Step 1: Assume 100 g sample → masses = percentages in grams
C = 52.2 g, H = 13.0 g, O = 34.8 g
Step 2: Convert to moles (divide by \(A_r\))
C: 52.2 ÷ 12.01 = 4.35 mol
H: 13.0 ÷ 1.008 = 12.90 mol
O: 34.8 ÷ 16.00 = 2.175 mol
Step 3: Divide by the smallest (2.175)
C: 4.35 ÷ 2.175 = 2
H: 12.90 ÷ 2.175 = 6 (≈5.93, round to 6)
O: 2.175 ÷ 2.175 = 1
Empirical formula: C₂H₆O
Step 4: Compare molar masses
Empirical mass = 2(12) + 6(1) + 16 = 46
Given molar mass = 46 → multiplier = 1
Molecular formula: C₂H₆O (ethanol)
🟣 HL Extension. Combustion Analysis
For HL students, empirical formulas often come from raw combustion data rather than neat percentages. The method:
- All carbon in the sample → converted to CO₂ (weigh CO₂ to find moles of C)

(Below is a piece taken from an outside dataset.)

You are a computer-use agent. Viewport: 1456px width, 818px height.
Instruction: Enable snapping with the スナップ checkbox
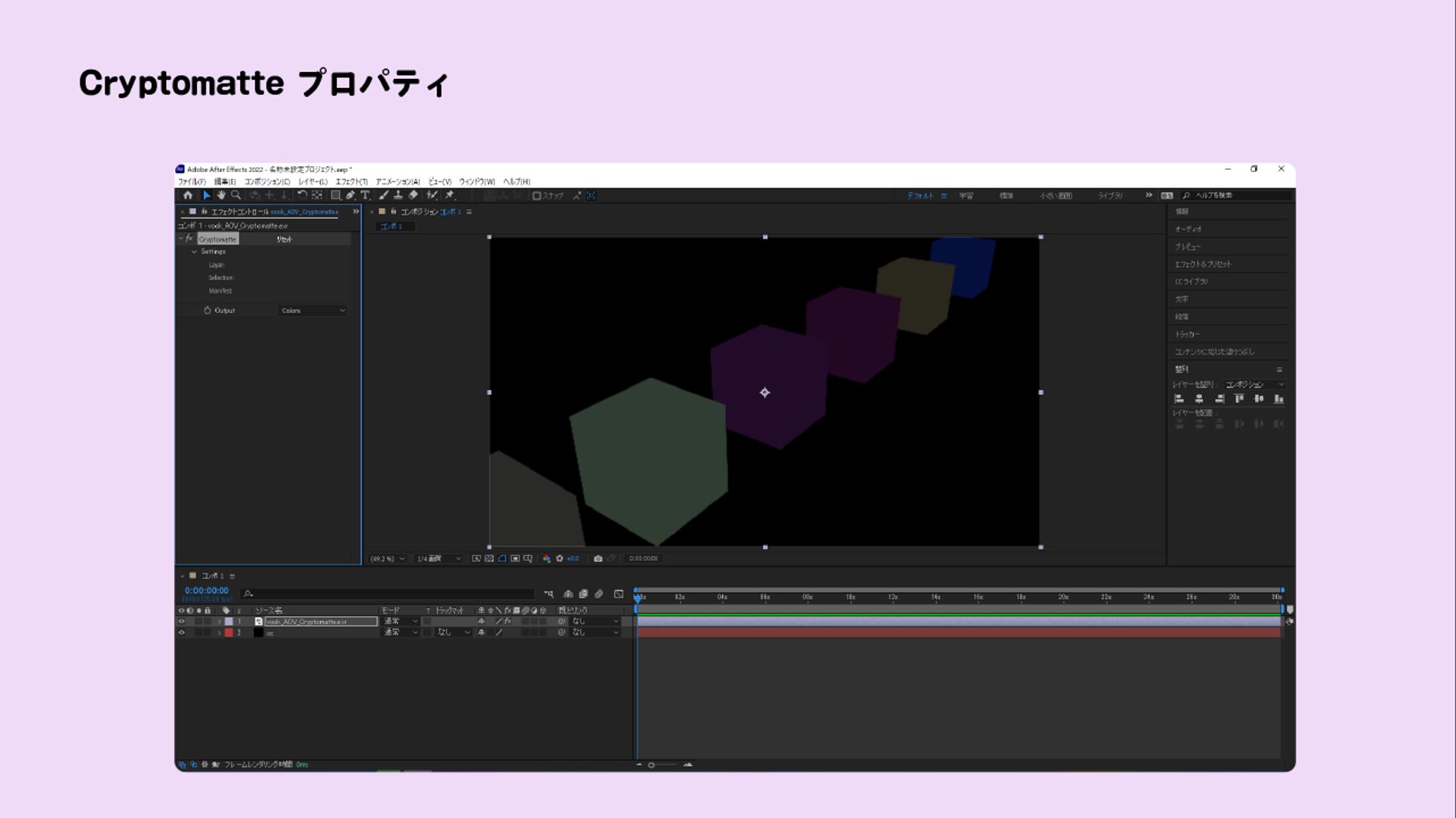[536, 196]
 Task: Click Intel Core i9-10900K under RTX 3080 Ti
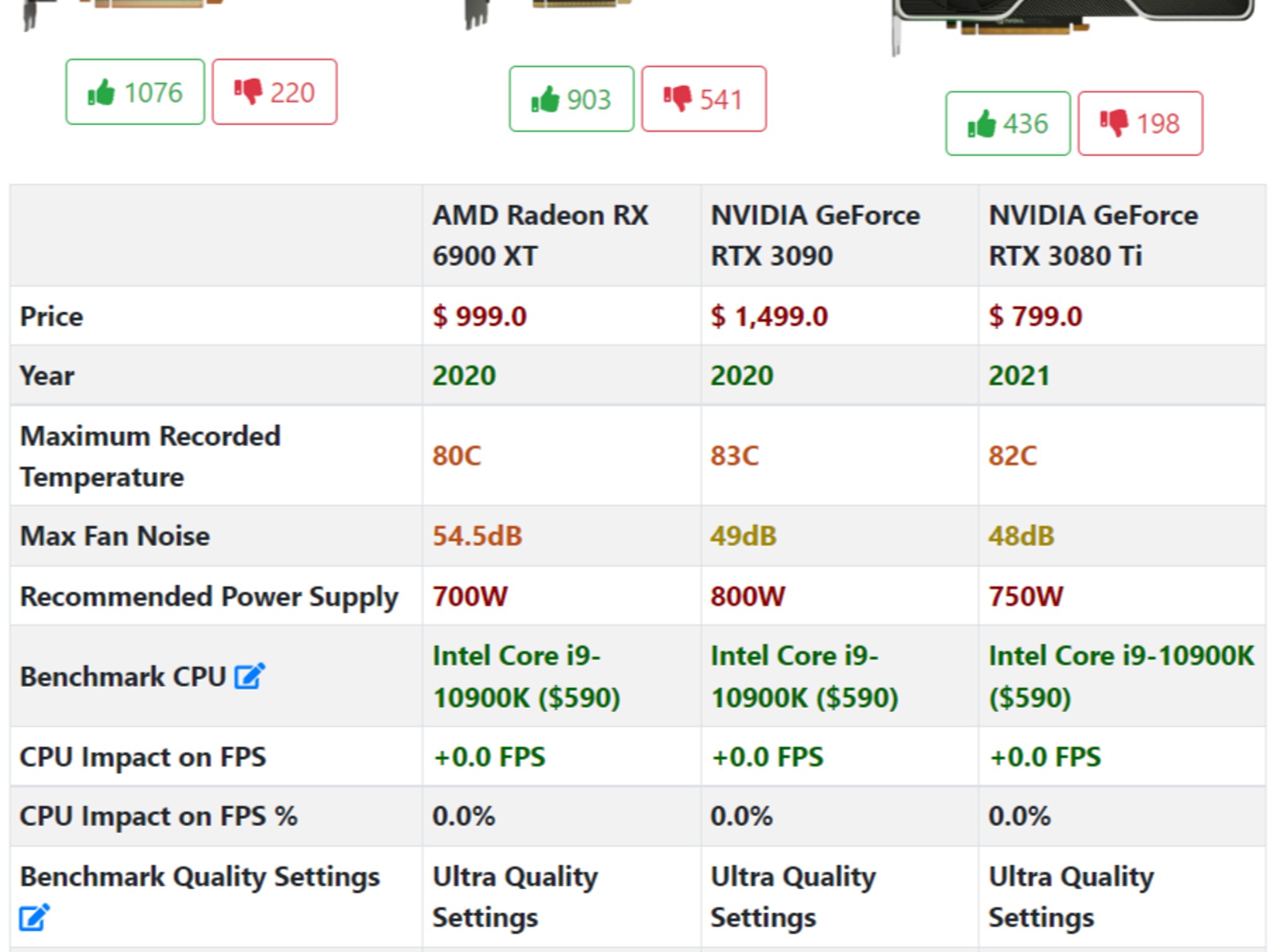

- All hydrogen in the sample → converted to H₂O (weigh H₂O to find moles of H)
- Oxygen by subtraction: original mass − mass of C − mass of H
- Then proceed with the normal ratio method above
⚠️ Examiner Tip. Premature Rounding
Intermediate rounding is a fatal, cascading error. Retain at least four or five significant figures throughout. Only round at the final ratio step. Premature rounding can yield misleading ratios (e.g. 1.33 instead of 1.5), trapping you into wrong multipliers.